Поклонение искусству – неотъемлемая часть русского образа жизни. ‹…› Я бы хотел, чтобы мы хоть немного поучились у Советской России глубоко уважать искусство. –
Дос Пассос изумлялся: едва ли не все, с кем он говорил в Москве, – от Эйзенштейна до уборщицы в гостинице – настоятельно советовали посетить гастроли театра кабуки. Еще сильнее изумили его простые москвичи, затаив дыхание, реагировавшие на нюансы игры, казалось бы, категорически чужих им японских актеров.
К каждому из гениев стояла живая очередь энтузиастов.
У Мейерхольда стажировались Мара Александр, Герберт Биберман, Джулия Дорн, Стивен Карно – видные в будущем фигуры Бродвея и Голливуда.
Станиславского осаждал театр «Группа», пересадивший «систему», переименованную в «Метод», на американскую почву. В 1934-м причаститься «Методу» из первых рук приехали Гарольд Клёрман, Ли Страсберг, Стелла Адлер и драматург Сидни Кингсли, подаривший Страсбергу эту поездку в благодарность за постановку «Людей в белом», пьесы о врачах с акцентом на острую тему абортов.
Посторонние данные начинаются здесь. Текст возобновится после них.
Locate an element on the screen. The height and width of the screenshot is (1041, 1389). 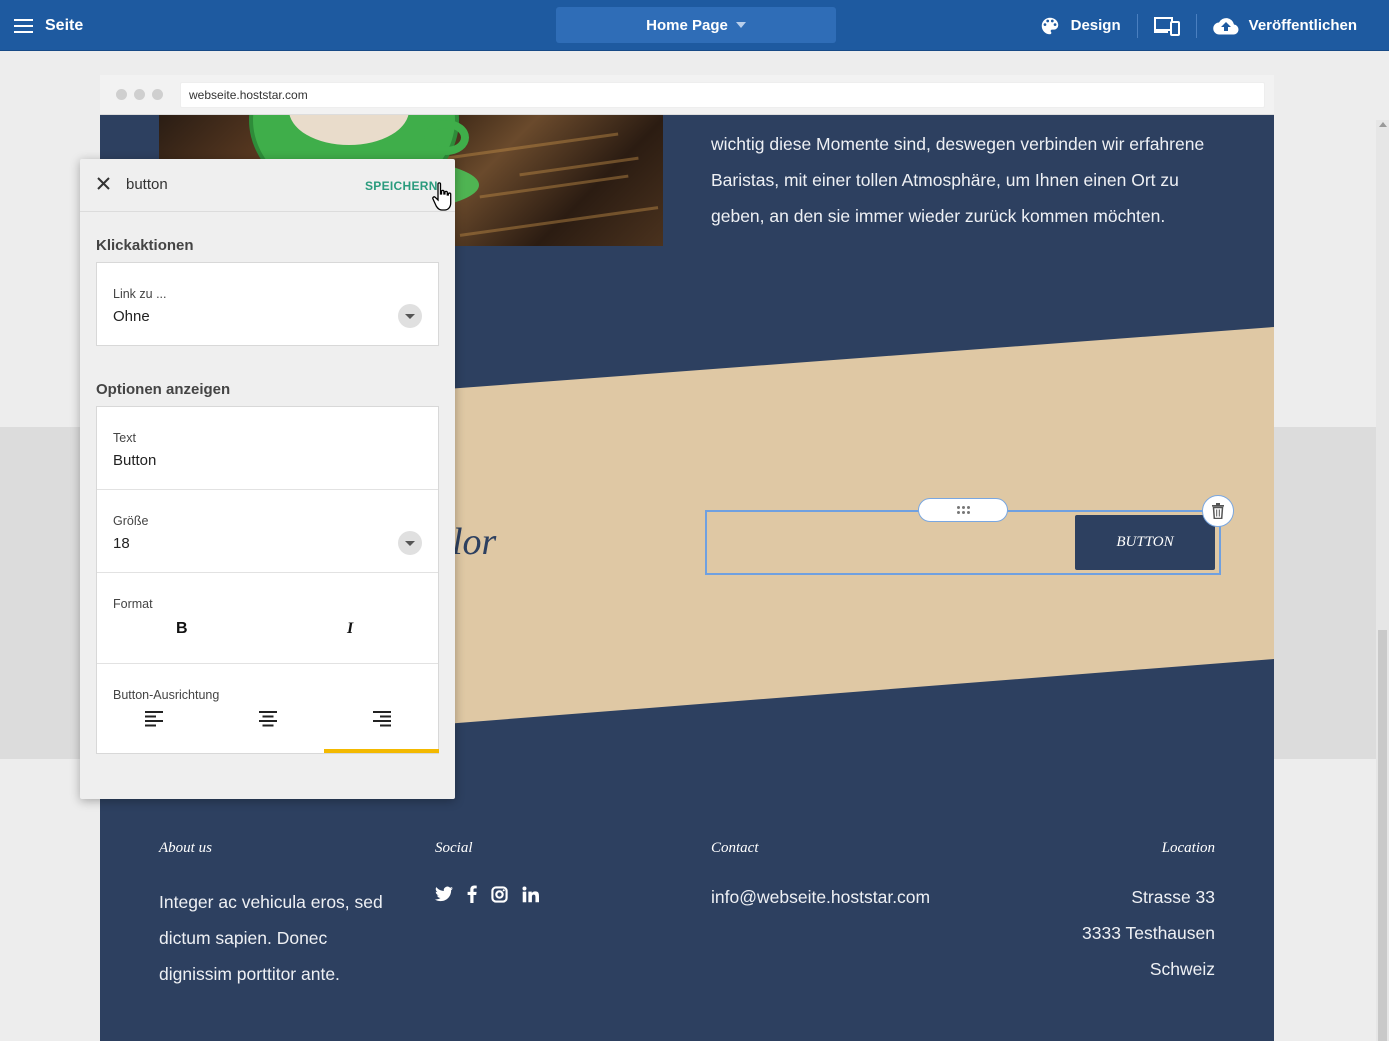
click-actions-heading: Klickaktionen is located at coordinates (145, 246).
Через год в столицу «Метода» приехали Шерил Кроуфорд и опьяненный Москвой Клёрман, весной 1937-го – Маргарет Баркер: ее «вывез» в Москву неутомимый Хоутон.
Преклонение перед Станиславским не ослепляло их. Найдя МХАТ в плачевном закатном состоянии, они сделали вывод, что правильно поняли суть «Метода», обреченного на «жизнь после смерти» без творческой переработки, которой они его подвергли. Чем поразил их Станиславский, так это образом жизни: особняк, слуги.
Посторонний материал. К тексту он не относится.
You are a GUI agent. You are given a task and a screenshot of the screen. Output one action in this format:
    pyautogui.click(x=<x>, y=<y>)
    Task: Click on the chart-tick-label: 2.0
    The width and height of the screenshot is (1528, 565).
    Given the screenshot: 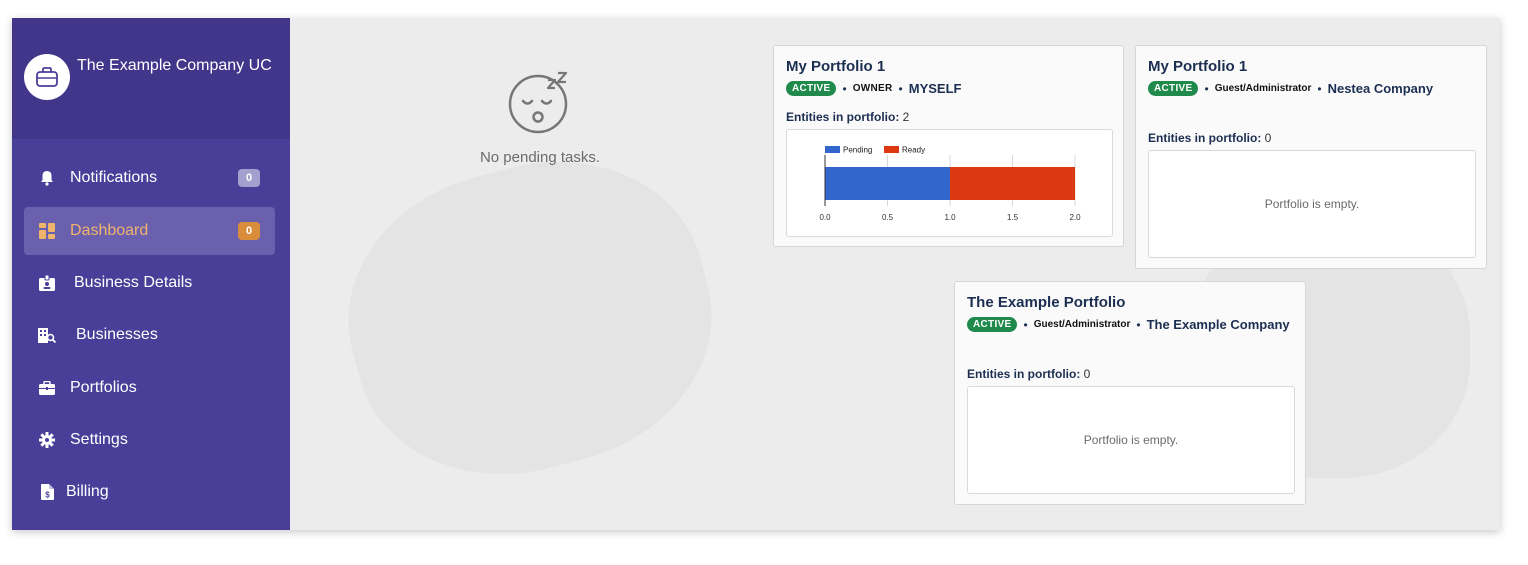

За пять недель 1934 года они посмотрели 35 спектаклей и не отказались бы остаться в СССР еще на полгода. Клёрмана впечатлил «Лес» в ТИМе. Другие ощутили живое родство с Театром имени Вахтангова и Реалистическим театром.
Лоузи предпочитал Охлопкова, у которого заимствует пространственное решение спектакля по «Матери» Горького: уничтожение дистанции между сценой и залом, вынос действия на площадку в центре зала и галерею по периметру.
Голд пропадал в московском цирке и даже, по просьбе редакции, написал для журнала «Цирк» (1925, № 2) статью «Цирк в Америке, Франции и России»: «Рабочие вернут цирку его всенародное значение».